Jewish Renewal is a Jewish religious movement originating in the 20th century that endeavors to reinvigorate modern Judaism with Kabbalistic, Hasidic, and musical practices. Specifically, it seeks to reintroduce the "ancient Judaic traditions of mysticism and meditation, gender equality and ecstatic prayer" to synagogue services.[1] It is distinct from the baal teshuva movement of return to Orthodox Judaism.[2]

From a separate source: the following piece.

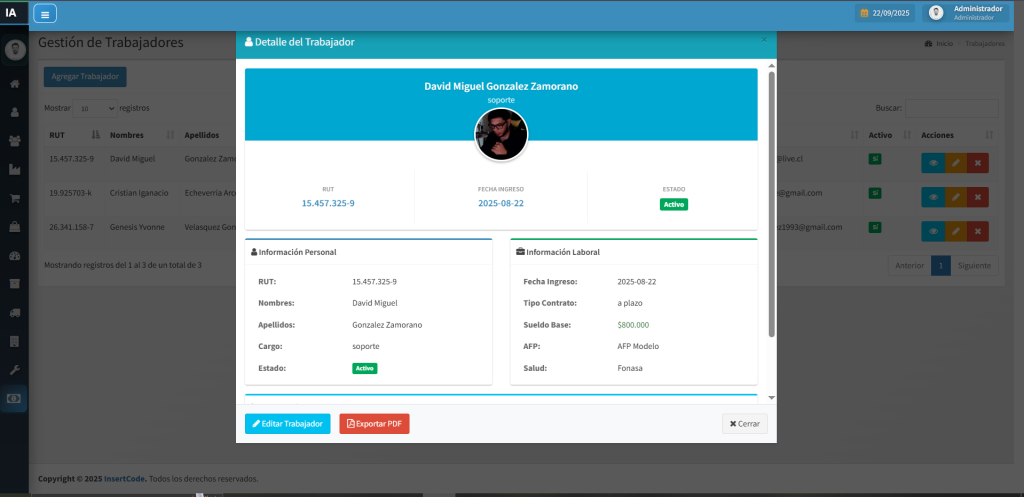Click the eye view icon for Genesis Yvonne
1024x497 pixels.
(x=932, y=230)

The term "Jewish Renewal" describes "a set of practices within Judaism that attempt to reinvigorate what it views as a moribund and uninspiring Judaism with mystical, Hasidic, musical and meditative practices drawn from a variety of traditional and untraditional, Jewish and other, sources. In this sense, Jewish Renewal is an approach to Judaism that can be found within segments of any of the Jewish denominations".[3]

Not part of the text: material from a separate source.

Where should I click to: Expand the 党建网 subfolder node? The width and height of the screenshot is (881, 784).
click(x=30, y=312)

The term also refers to an emerging Jewish movement, the Jewish Renewal movement, which describes itself as "a worldwide, transdenominational movement grounded in Judaism's prophetic and mystical traditions".[4] [5] [6] The Jewish Renewal movement incorporates social views such as egalitarianism, environmentalism and pacifism.

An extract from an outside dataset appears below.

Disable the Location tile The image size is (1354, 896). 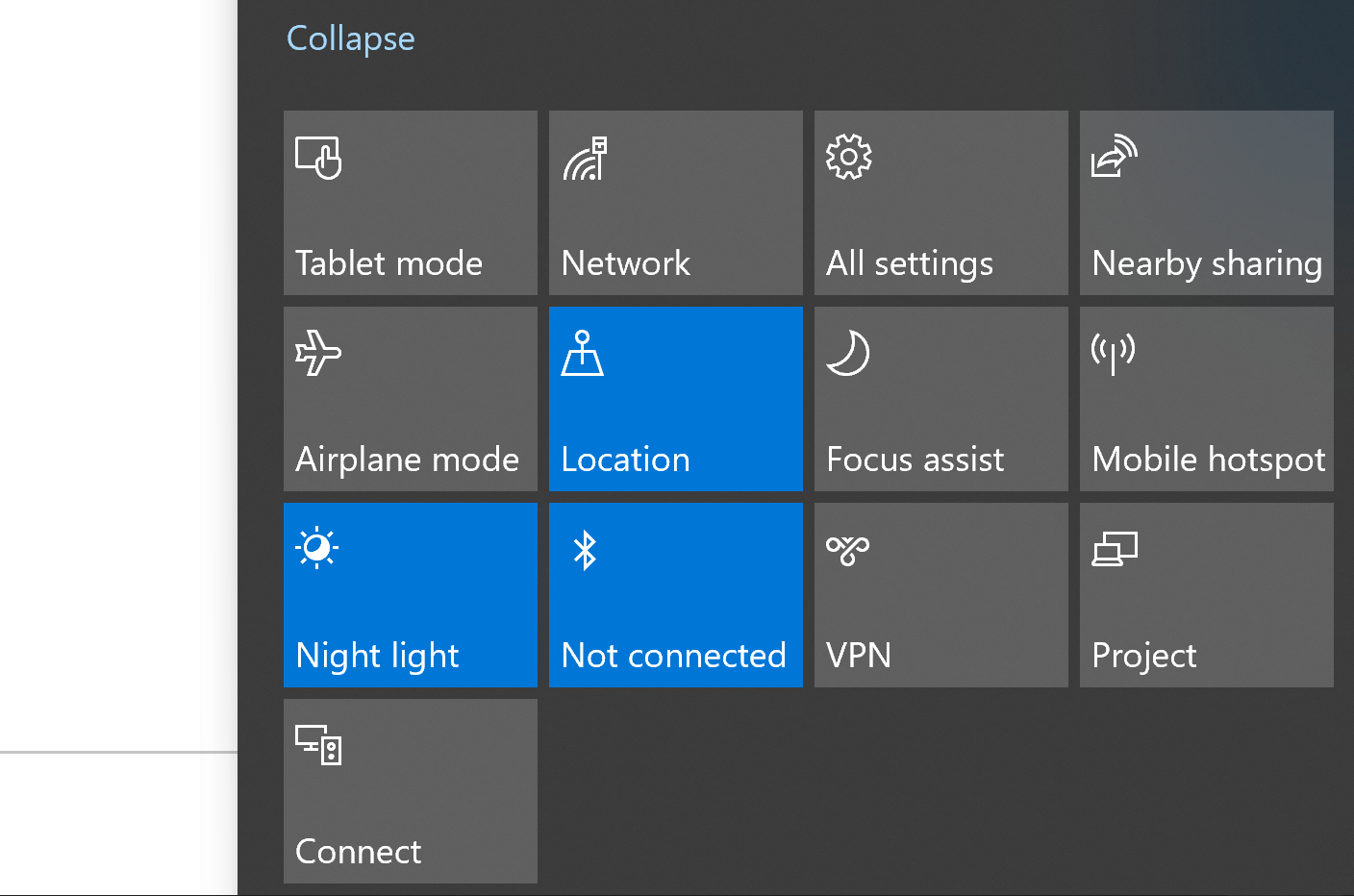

Jewish Renewal rabbi Barbara Thiede writes:
The movement's most prominent leader was Zalman Schachter-Shalomi.[1] Other leaders, teachers and authors associated with Jewish Renewal include Arthur Waskow, Michael Lerner, Tirzah Firestone, Phyllis Berman, Shefa Gold, David Ingber, and Marcia Prager.[7]
Jewish Renewal brings kabbalistic and Hasidic theory and practice into a non-Orthodox, egalitarian framework, a phenomenon sometimes referred to as neo-Hasidism. Like Hasidic Jews, Renewal Jews often add to traditional worship ecstatic practices such as meditation, chant and dance. In augmenting Jewish ritual, some Renewal Jews borrow freely and openly from Buddhism, Sufism and other faiths.[8] [9]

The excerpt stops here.